岸田文雄首相の退陣表明を受けて、在任中の実績をどう評価するかについて、さまざまな声が聞かれる。外交や内政など内容が多岐にわたるため、総合的な評価を短期間で下すのが難しいところもあるだろう。
では、企業の場合はどうだろうか。上場企業においては経営トップの実績はその企業の利益水準や、市場価値である時価総額をどれだけ引き上げたかを通じて、実績を定量的に評価することが可能だ。
そこで今回、上場企業の「凄腕」経営者が誰なのかを分かりやすく把握するために、在任期間における営業利益(営業利益がない会社は経常利益、税引前利益)の増加倍率順にランキングした。なお、就任直前決算期の利益10億円以上の企業を対象としている。
新たな収益柱を育てたU-NEXTの宇野社長
トップはU-NEXT HOLDINGSの宇野康秀社長。直近の2023年8月期の営業利益は215億円と、2014年の上場直後の本決算から17.3倍に増えている。
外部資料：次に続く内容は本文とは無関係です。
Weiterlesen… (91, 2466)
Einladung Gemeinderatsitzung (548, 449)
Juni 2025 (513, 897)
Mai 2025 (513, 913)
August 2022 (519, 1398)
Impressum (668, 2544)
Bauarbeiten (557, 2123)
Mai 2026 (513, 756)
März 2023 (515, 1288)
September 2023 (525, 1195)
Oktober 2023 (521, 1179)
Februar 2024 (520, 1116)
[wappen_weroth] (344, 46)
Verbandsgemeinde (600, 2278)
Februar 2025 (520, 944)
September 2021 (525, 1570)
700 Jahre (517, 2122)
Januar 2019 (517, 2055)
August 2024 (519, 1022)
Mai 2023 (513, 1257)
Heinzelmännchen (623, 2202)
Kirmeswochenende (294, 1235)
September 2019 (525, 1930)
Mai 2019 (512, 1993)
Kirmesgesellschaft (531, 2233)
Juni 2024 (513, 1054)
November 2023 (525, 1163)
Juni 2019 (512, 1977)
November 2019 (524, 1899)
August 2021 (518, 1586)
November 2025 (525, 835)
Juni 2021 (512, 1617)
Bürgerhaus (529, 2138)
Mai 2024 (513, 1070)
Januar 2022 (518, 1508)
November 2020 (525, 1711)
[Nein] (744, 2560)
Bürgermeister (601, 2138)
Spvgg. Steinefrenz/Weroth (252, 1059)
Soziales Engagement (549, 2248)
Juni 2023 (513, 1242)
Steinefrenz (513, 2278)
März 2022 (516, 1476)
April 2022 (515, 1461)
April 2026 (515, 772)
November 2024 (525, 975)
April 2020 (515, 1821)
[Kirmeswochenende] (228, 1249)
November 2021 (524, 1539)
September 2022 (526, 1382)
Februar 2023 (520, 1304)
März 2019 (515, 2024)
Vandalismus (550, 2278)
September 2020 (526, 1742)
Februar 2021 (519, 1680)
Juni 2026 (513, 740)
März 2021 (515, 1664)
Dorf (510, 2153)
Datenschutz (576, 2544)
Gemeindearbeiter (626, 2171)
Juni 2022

同社は飲食店など店舗向け音楽有線放送サービスを長く主力事業としてきたが、市場は成熟し成長余地が乏しい。そこで近年は動画配信に力を入れており、国内の動画配信で最大のコンテンツ数を誇る「U-NEXT」が急成長中だ。2023年には「パラビ」の運営会社も買収した。
2位は、旧都民銀行や旧八千代銀行などの再編で誕生した東京きらぼしフィナンシャルグループの渡邊壽信社長。2020年にトップに就任、2024年3月期の経常利益は当時の14.1倍の329億円となった。取引先のメインバンク化を進める戦略が奏功し、中小企業を軸に事業性融資を広げて業績を拡大している。